Massachusetts residents must consider the state’s estate tax when filing a return and planning for future financial obligations. Massachusetts has its own estate tax, separate from the federal estate tax, which can impact estates valued over a certain threshold.
Understanding and utilizing available exemptions is an important part of minimizing estate tax liability.
Understanding the Massachusetts estate tax threshold
As of 2023, Massachusetts imposes an estate tax on estates valued at over $2 million. If an estate exceeds this threshold, the entire estate becomes subject to taxation, not just the amount above $2 million. The tax rate ranges from 0.8% to 16%, depending on the estate’s total value. This means that even relatively modest estates could face significant tax burdens.
Utilizing the Massachusetts estate tax exemption
To reduce estate tax liability, residents can take advantage of exemptions and planning strategies.

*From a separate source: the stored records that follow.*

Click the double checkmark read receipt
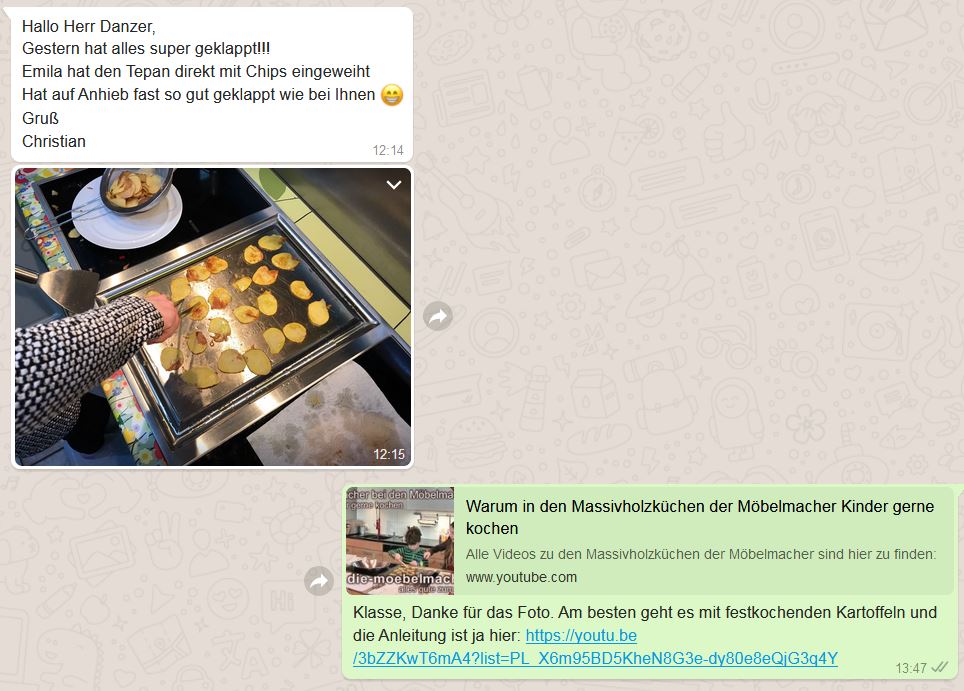coord(939,668)
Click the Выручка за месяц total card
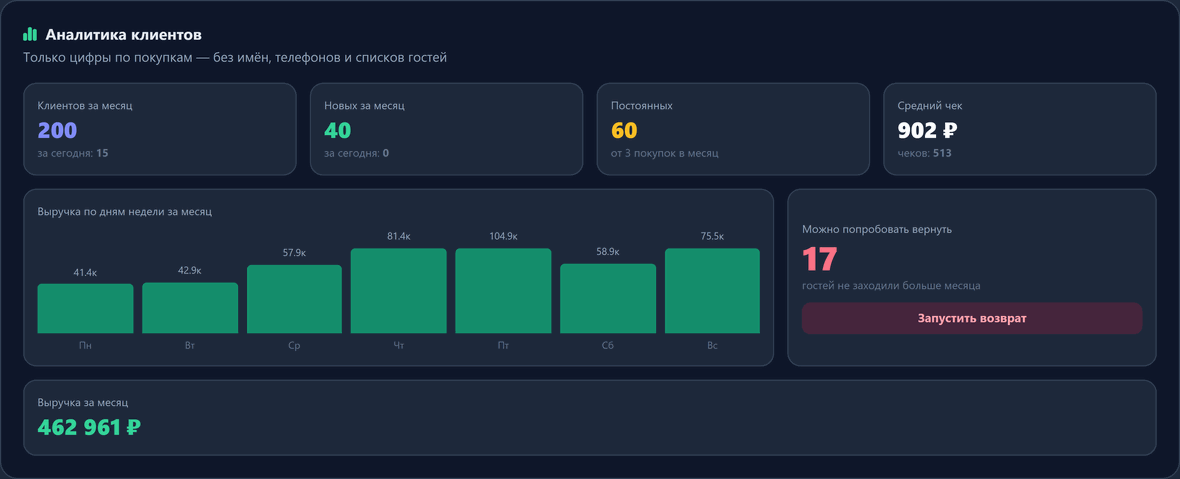 point(590,417)
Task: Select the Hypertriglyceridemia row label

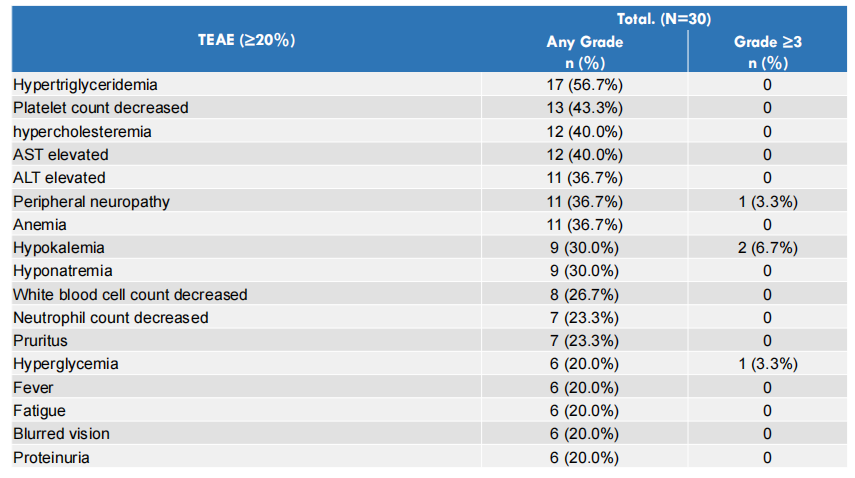Action: pos(85,85)
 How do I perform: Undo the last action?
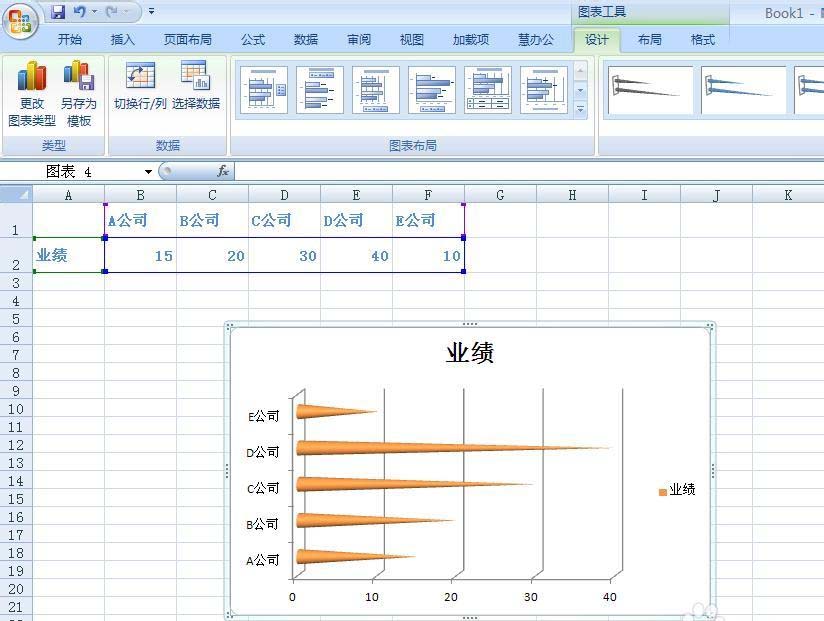click(80, 12)
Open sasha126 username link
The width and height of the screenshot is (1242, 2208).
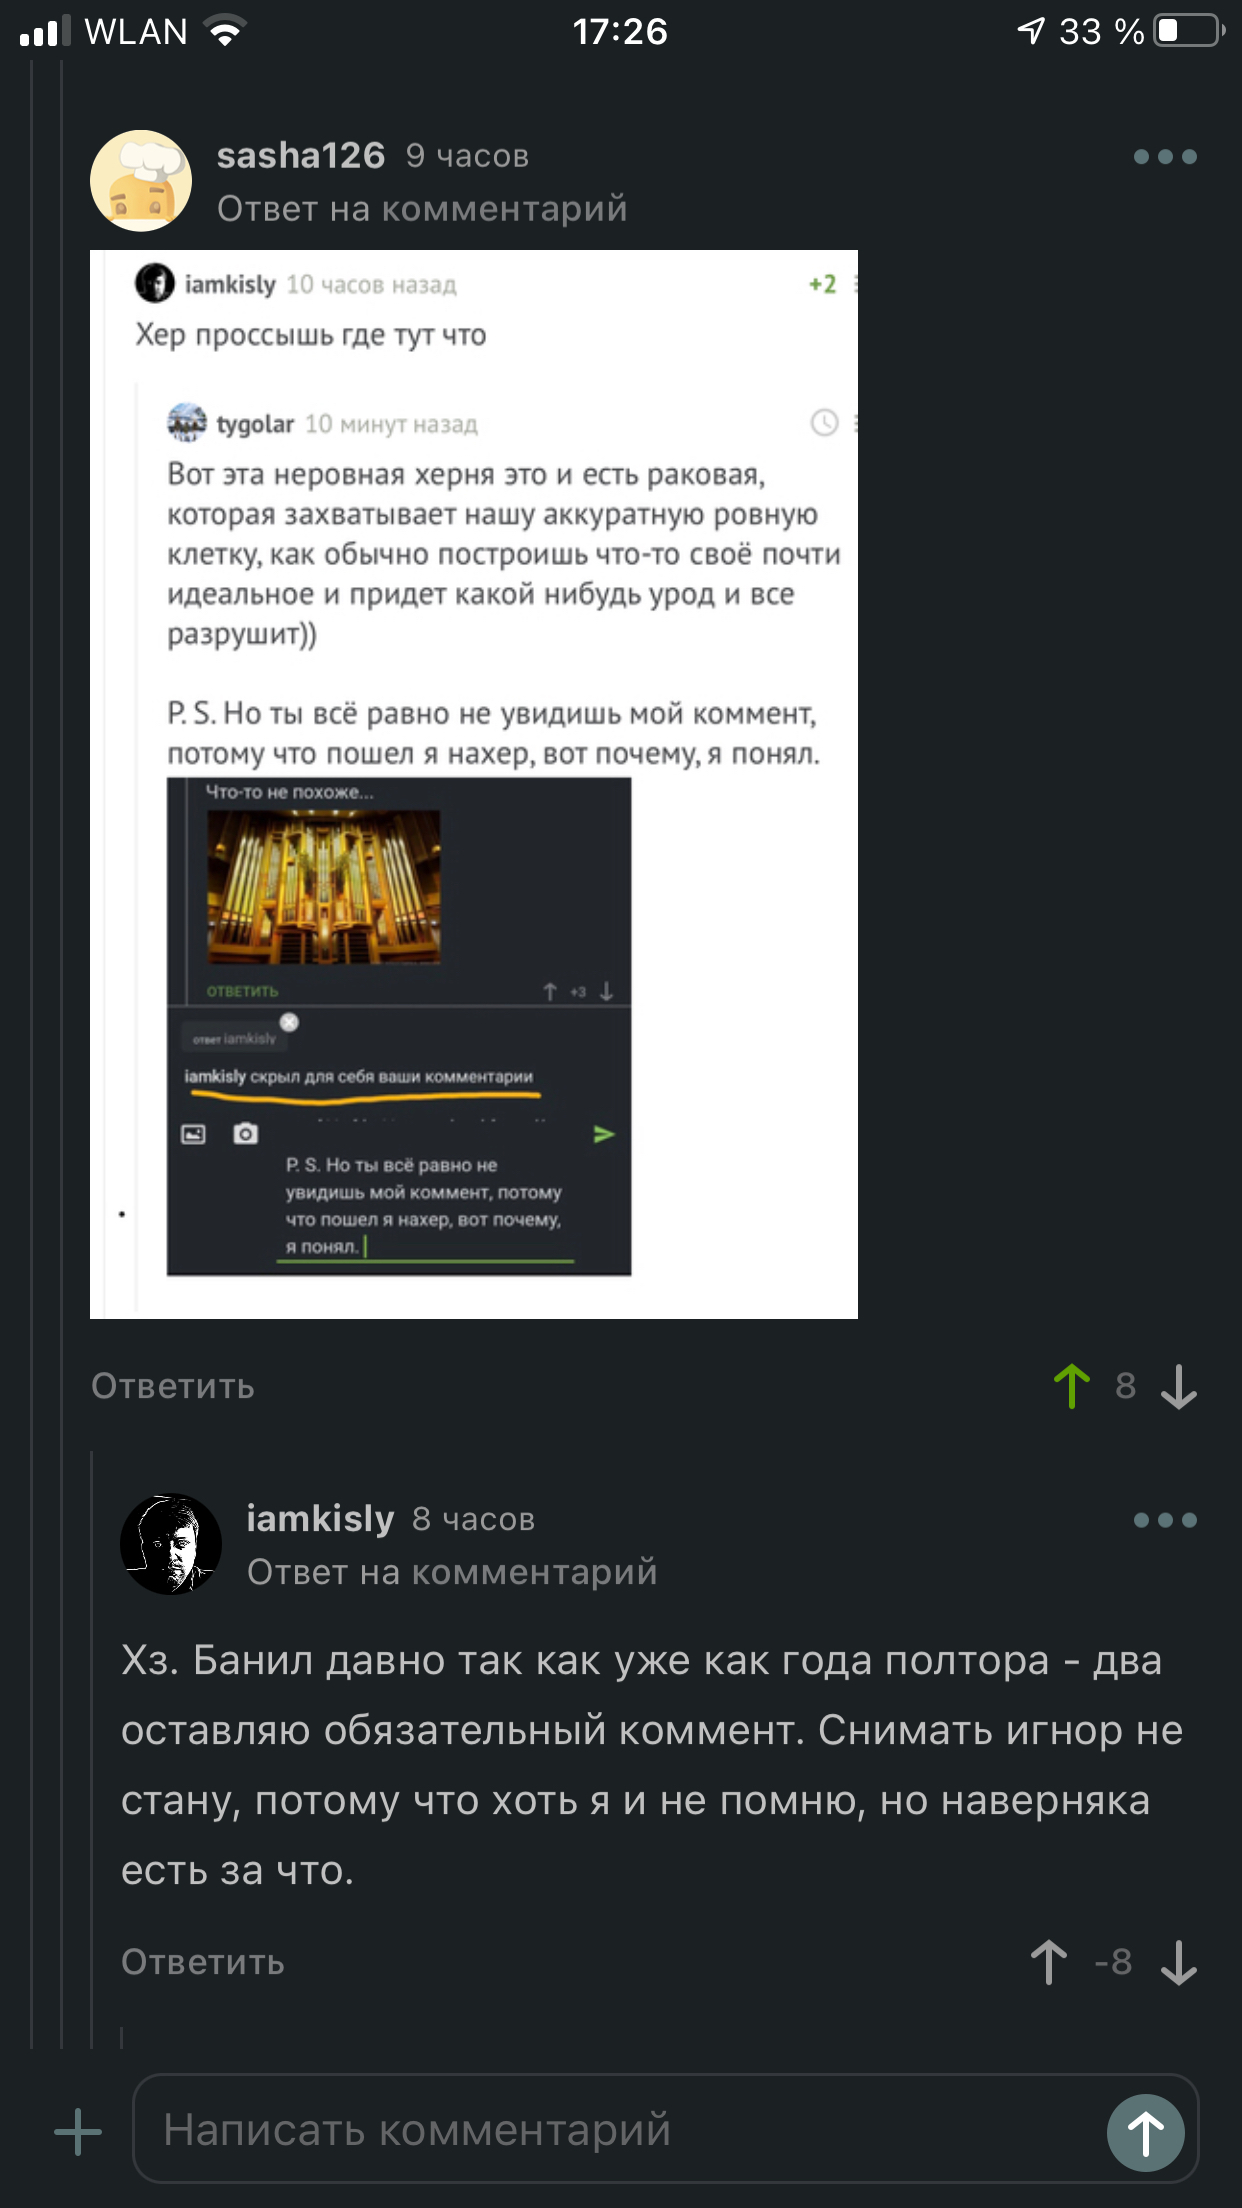pos(301,156)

The key exemption in Massachusetts is the $2 million threshold, which is possible to manage through effective estate planning.
Gifting as a strategy
One way to reduce the taxable estate is by gifting assets during one’s lifetime. Massachusetts does not impose a gift tax, so residents can give away money or property without reducing their $2 million estate tax exemption. By strategically gifting assets, the overall estate value can remain below the taxable threshold.
Establishing trusts to protect assets
Creating a trust can also help manage estate tax obligations. A common strategy involves setting up a revocable living trust, which allows for the distribution of assets according to specific terms. By transferring assets into a trust, it is possible to reduce the estate’s value, potentially bringing it under the $2 million threshold.
Understanding and using Massachusetts estate tax exemptions can protect more of an estate’s value for beneficiaries. A proactive approach secures your financial legacy while minimizing estate tax burdens.